A few years later Michael is studying law at university. His professor takes him and his fellow law students to watch a trial where a group of women are being tried for Nazi war crimes. Michael is horrified to see that Hanna is one of the group. As he watches the trial unfold he realizes that the woman he has never been able to forget has kept not one , but two secrets from him. Michael grapples with his conscience: should he betray one of these secrets in order to help her? He makes his decision without consulting his professor (Bruno Ganz, who will always be remembered for his role as Hitler in Downfall) or seeming to realize that by protecting Hanna the guilty person will not be accused of the crime she is responsible for. Hanna and Michael live out their lives in unhappiness, but Michael eventually makes contact with Hanna and throws her a lifeline of sorts. They only meet once, many years later and it is after this that Michael decides to tell his story to his daughter, hoping she will understand why he has always seemed distant towards her.

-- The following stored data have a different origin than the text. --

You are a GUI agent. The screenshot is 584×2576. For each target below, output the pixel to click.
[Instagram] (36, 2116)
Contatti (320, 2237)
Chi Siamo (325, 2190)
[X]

The Reader is too long, too slow and the background music jars, but it captures the dreariness of life in the Fifties and Sixties perfectly, just as the shots of the rebuilding of Hanna’s dreary street and the building frenzy which took place when the Berlin Wall came down highlight Germany’s post war miracle. Director Stephan Daldry, screenwriter Sir David Hare and producers Anthony Minghella and Sydney Pollack have not made a Holocaust movie but rather one which shows Vergangenheitsbewältigung, the struggle which post-war Germans have as they try to come to terms with their past. Bernhard Schlink’s semi- autobiographical book has come to life on the screen and the movie will give rise to as many discussions as the very successful novel has provoked.